Quote from: JBS on November 15, 2018, 07:15:51 PM
I like the most recent, on the Restoration era, but all three are close enough in style and quality, that the best bet is to pick the era you are most interested in.  It's all details about daily life, so actual events are treated as tangential to the description...

I have read one bio of Edward III. Don't remember who wrote it, but the author was probably from Scotland. He was very unsympathetic to Edward, and vividly so in regards to Scotland.
As I recall you are a Costain fan. He wrote one, about the three Edwards. I read that in high school. Maybe that?

Mortimer is the guy with the outre theory about Edward II faking his own death. That discourages me from reading what otherwise look like interesting books ...

SimonNZ

Quote from: Ken B on November 15, 2018, 08:29:24 PM

Mortimer is the guy with the outre theory about Edward II faking his own death. That discourages me from reading what otherwise look like interesting books ...

No, he thinks that Edward II escaped murder but was kept alive and prisoner by Mortimer for an unknown amount of time and was so even after Mortimer's death. He explains some of Edward III's more curious and secretive actions in the early years of his reign as trying to find out if his father really was still alive and where he was being held. He leans heavily on a controversial document called the Fieschi Letter.

Ken B

I am not reading this but I thought I'd drop the link here for Florestan

https://strategypage.com/bookreviews/1727

bwv 1080

If you want more detail on Edward III in the Hundred Year's War (with our without the apostrophe) there is this



672 pages to get only as far as the Battle of Crecy

JBS

Quote from: Ken B on November 15, 2018, 08:29:24 PM
As I recall you are a Costain fan. He wrote one, about the three Edwards. I read that in high school. Maybe that?

Mortimer is the guy with the outre theory about Edward II faking his own death. That discourages me from reading what otherwise look like interesting books ...

No.  This book was much more recent.  BTW, it also discussed the theory about Edward II's fake death, about which it was skeptical but not dismissive.

Paging through Amazon, I don't find many other possibilities.  Perhaps it was the Mortimer book, but my memory of it doesn't accord very well with Simon's description.

Hollywood Beach Broadwalk

SimonNZ

Quote from: JBS on November 16, 2018, 09:59:14 AM
No.  This book was much more recent.  BTW, it also discussed the theory about Edward II's fake death, about which it was skeptical but not dismissive.

Paging through Amazon, I don't find many other possibilities.  Perhaps it was the Mortimer book, but my memory of it doesn't accord very well with Simon's description.

Possibly the volume in the Penguin Monarchs series?
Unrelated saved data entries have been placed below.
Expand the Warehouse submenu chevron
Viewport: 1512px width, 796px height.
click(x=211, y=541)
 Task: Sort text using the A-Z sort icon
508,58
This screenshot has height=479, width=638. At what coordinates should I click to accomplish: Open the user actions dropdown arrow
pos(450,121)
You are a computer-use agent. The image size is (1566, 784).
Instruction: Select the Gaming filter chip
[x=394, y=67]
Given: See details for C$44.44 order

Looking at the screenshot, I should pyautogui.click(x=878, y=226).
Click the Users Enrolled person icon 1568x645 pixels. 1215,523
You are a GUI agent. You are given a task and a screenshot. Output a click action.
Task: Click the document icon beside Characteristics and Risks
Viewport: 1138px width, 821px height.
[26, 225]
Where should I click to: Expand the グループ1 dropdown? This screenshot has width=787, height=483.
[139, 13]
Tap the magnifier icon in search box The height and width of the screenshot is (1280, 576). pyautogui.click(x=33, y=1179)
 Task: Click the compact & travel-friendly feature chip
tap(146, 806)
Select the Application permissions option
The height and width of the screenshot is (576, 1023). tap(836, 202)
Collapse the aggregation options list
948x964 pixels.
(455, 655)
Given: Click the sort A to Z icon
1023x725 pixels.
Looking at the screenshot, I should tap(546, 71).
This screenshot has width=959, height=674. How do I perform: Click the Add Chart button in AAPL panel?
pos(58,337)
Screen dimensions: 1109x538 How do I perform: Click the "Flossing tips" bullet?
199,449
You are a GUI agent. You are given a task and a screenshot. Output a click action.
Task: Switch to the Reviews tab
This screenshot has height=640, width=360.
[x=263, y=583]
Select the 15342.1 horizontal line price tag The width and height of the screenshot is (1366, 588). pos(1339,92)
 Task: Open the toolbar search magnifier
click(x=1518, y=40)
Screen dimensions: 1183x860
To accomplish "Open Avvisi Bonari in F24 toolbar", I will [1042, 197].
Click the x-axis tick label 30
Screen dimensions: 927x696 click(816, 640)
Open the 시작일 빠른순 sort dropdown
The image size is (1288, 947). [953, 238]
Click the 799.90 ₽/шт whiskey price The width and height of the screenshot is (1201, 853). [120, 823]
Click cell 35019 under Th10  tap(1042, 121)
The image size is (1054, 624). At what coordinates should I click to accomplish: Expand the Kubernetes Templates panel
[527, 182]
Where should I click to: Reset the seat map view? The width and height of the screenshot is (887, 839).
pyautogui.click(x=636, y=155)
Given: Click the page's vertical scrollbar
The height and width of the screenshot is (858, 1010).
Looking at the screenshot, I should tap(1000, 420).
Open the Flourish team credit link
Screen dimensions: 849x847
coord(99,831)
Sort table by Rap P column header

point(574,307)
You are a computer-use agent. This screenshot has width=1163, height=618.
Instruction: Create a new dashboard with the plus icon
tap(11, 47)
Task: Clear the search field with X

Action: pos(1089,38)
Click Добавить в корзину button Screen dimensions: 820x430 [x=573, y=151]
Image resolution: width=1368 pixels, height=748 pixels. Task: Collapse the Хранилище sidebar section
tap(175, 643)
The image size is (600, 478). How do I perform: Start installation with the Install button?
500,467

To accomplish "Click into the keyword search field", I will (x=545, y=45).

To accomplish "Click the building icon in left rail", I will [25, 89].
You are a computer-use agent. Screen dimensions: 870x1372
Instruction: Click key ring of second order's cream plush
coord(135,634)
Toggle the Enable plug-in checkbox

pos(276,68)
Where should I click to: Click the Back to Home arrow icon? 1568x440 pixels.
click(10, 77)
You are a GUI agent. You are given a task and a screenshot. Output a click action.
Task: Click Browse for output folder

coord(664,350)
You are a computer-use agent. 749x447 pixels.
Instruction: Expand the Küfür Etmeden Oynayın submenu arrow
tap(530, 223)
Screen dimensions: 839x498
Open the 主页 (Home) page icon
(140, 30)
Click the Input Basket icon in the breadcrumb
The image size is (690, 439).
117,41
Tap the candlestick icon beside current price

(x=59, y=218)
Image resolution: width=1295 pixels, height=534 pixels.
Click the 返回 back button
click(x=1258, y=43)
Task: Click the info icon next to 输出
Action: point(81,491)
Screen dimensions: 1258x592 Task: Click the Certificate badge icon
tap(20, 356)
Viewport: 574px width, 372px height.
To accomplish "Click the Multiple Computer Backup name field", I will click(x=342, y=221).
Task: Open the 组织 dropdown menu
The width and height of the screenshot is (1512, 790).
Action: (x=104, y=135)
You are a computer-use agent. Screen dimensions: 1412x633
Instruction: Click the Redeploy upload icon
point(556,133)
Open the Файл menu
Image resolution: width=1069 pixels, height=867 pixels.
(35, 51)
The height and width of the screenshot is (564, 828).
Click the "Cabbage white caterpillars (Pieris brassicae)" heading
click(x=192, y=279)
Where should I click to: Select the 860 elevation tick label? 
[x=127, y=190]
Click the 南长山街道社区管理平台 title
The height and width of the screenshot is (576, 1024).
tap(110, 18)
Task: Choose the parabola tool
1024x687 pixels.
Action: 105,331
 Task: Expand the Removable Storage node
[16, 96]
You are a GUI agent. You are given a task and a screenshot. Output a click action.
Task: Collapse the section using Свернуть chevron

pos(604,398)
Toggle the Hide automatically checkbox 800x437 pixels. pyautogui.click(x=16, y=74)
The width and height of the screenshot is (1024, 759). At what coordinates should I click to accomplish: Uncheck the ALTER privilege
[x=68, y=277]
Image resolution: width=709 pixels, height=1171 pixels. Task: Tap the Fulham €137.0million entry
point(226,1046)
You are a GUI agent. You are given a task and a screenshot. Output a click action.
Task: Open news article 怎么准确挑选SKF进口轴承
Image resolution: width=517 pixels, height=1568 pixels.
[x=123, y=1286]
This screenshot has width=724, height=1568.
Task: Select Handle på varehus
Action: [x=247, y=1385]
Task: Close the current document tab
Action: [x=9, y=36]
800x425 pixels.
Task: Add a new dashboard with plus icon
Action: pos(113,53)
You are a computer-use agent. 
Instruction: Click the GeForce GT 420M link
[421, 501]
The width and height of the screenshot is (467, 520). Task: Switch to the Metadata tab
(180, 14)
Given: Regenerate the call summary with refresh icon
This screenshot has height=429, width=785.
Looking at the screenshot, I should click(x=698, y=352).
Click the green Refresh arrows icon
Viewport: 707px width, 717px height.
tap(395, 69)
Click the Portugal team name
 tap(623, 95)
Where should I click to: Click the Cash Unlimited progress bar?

And apparently Alison Weir covers Edward II's "death" and subscribes to the view that he survived in her book on Isabella.


SimonNZ

Quote from: bwv 1080 on November 16, 2018, 08:01:23 AM
If you want more detail on Edward III in the Hundred Year's War (with our without the apostrophe) there is this



672 pages to get only as far as the Battle of Crecy

That series has been on my to-read wishlist for years. No idea when I'll find the time.

Ian Mortimer praises it in the intro to his E3 book, fwiw.

JBS

Quote from: SimonNZ on November 16, 2018, 01:23:46 PM
Possibly the volume in the Penguin Monarchs series? And apparently Alison Weir covers Edward II's "death" and subscribes to the view that he survived in her book on Isabella.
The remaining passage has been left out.